=== Work item ===
Stop after the line containing "Alle zulassen (215, 1382)"; retype every line of the data before it exactly, starting from the first.
#####
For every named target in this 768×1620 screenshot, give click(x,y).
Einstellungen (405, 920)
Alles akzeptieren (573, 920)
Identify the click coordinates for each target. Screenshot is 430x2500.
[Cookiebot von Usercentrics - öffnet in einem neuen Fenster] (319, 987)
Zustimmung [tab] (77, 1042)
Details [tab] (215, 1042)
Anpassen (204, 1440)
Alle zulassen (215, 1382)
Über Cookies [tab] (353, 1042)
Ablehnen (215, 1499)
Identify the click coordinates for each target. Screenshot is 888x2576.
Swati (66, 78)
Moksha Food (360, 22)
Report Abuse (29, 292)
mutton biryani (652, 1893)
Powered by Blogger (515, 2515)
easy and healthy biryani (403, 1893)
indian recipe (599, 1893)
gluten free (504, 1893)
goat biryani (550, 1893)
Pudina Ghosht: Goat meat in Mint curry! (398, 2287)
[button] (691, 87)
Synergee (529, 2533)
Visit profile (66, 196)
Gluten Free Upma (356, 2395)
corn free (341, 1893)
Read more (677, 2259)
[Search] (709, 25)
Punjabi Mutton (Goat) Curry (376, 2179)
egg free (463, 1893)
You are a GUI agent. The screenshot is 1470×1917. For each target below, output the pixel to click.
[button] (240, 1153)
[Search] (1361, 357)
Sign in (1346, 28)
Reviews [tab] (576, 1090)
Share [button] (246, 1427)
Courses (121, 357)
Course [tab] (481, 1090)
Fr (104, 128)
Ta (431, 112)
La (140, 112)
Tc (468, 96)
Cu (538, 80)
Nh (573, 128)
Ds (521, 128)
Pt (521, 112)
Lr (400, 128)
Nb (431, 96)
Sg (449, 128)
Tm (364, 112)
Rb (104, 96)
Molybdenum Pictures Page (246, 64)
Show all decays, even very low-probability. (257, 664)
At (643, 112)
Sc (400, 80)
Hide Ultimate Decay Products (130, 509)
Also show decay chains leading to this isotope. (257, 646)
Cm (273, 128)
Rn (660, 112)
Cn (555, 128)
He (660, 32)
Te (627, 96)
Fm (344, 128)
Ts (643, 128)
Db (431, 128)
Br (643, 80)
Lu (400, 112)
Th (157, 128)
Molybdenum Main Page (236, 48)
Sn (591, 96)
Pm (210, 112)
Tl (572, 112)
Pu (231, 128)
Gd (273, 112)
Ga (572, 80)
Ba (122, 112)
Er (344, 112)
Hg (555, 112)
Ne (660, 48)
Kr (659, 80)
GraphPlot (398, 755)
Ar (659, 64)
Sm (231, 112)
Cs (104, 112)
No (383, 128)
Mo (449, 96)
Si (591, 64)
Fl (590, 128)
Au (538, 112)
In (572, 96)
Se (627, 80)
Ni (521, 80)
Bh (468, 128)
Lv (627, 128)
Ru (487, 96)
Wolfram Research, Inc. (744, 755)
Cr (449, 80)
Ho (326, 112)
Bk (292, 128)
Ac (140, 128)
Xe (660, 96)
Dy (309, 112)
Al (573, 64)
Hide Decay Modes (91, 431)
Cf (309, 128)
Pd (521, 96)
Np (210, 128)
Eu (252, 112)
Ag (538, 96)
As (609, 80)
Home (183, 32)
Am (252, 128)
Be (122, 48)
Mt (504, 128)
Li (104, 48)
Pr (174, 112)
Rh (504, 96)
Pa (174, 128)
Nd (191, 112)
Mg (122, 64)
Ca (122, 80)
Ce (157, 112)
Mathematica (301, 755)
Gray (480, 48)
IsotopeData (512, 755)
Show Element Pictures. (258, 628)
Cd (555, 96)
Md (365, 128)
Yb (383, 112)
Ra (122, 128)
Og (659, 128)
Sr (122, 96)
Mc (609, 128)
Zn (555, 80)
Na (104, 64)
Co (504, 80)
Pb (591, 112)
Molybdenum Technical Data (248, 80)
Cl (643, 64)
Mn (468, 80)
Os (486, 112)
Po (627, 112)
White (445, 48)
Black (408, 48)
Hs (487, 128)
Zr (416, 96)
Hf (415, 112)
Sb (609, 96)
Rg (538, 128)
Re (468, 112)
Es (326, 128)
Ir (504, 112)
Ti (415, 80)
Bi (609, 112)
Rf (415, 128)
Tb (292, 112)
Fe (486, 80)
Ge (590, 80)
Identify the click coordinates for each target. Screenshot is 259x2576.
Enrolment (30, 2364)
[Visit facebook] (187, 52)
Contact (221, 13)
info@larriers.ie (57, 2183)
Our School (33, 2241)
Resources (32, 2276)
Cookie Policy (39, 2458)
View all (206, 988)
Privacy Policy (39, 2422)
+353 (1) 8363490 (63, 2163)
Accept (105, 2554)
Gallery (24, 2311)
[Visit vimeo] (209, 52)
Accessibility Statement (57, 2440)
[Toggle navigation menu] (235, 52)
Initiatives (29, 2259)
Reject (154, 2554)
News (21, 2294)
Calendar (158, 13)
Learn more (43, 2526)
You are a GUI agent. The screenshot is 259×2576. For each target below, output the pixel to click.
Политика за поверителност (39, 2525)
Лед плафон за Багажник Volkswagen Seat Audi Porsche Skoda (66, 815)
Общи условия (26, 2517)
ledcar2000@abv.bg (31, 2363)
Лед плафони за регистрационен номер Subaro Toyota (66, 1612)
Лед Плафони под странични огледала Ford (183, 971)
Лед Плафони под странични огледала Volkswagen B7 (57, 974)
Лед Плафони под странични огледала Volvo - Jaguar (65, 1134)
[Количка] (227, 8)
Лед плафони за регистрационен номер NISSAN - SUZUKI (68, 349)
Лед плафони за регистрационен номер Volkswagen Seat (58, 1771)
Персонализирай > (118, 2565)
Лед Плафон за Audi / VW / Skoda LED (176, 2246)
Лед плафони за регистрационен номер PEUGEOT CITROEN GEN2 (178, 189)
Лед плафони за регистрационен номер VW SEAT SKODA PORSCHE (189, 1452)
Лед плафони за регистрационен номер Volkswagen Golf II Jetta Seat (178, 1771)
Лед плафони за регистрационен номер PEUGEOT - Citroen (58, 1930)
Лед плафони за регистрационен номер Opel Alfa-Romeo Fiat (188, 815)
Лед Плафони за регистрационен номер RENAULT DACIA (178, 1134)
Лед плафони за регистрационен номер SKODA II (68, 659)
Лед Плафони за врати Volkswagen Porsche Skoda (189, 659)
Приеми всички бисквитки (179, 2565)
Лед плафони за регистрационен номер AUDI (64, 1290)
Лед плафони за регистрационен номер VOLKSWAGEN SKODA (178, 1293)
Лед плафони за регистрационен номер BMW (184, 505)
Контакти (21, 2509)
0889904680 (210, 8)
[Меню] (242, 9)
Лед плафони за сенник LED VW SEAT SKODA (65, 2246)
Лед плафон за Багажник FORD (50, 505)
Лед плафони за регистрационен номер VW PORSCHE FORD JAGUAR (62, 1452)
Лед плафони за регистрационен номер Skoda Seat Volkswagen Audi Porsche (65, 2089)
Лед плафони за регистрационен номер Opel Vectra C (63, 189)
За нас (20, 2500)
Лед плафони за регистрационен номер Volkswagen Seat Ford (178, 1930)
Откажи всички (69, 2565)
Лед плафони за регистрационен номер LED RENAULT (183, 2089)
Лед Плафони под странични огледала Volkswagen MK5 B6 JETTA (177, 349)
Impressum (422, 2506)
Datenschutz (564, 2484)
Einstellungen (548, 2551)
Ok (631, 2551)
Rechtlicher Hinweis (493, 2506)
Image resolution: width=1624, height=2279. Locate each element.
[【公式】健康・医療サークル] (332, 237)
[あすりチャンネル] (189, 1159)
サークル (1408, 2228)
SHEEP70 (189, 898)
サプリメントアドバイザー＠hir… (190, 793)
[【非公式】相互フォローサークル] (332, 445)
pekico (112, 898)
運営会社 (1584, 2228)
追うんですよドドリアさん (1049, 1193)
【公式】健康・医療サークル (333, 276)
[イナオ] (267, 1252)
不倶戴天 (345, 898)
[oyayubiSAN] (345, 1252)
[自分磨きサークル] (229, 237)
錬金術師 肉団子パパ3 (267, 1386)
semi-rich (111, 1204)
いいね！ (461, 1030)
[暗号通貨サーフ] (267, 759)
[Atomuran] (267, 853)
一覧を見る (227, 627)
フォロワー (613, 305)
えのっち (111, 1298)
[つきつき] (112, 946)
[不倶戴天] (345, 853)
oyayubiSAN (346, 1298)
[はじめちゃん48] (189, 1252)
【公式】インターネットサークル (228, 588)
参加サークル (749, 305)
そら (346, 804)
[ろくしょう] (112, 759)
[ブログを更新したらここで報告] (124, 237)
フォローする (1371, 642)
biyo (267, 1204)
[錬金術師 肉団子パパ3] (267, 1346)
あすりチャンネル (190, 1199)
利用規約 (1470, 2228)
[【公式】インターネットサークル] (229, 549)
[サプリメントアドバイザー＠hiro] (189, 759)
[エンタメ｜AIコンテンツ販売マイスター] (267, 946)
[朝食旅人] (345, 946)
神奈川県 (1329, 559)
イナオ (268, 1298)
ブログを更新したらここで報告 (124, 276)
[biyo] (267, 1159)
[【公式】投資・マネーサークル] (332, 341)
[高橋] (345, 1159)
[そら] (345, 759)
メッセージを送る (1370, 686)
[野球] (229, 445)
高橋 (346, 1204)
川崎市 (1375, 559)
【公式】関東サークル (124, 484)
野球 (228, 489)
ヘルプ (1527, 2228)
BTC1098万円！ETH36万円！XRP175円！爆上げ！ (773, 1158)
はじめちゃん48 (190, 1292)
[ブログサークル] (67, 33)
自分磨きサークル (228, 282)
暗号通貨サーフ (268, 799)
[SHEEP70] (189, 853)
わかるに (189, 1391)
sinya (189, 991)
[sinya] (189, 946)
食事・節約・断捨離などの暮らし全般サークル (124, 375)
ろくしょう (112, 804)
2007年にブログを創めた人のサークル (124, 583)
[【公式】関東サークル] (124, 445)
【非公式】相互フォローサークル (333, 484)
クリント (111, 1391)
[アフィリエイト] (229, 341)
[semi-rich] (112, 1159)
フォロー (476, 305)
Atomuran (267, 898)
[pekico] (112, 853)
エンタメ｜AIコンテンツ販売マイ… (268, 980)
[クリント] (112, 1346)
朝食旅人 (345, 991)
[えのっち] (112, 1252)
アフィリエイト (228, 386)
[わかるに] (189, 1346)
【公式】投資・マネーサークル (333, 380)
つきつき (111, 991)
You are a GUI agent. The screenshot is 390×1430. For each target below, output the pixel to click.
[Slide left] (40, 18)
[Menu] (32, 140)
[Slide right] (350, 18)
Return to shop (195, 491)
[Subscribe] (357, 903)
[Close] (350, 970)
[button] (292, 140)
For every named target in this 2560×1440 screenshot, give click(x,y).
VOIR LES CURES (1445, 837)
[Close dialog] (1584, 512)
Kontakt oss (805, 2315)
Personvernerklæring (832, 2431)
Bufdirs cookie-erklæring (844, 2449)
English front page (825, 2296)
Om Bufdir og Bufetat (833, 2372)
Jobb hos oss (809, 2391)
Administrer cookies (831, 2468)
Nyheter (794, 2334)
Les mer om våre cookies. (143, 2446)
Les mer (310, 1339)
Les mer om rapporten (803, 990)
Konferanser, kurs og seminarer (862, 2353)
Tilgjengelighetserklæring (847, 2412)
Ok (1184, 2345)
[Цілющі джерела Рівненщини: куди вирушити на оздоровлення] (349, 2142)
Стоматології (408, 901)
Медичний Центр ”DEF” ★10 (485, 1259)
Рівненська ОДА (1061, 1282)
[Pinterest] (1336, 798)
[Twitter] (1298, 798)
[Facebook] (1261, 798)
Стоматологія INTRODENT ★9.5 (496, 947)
#####
=== Exercise result ===
For every named target in this 768×1620 screenshot, give click(x,y).
Einstellungen (405, 920)
Alles akzeptieren (573, 920)
Identify the click coordinates for each target. Screenshot is 430x2500.
[Cookiebot von Usercentrics - öffnet in einem neuen Fenster] (319, 987)
Zustimmung [tab] (77, 1042)
Details [tab] (215, 1042)
Anpassen (204, 1440)
Alle zulassen (215, 1382)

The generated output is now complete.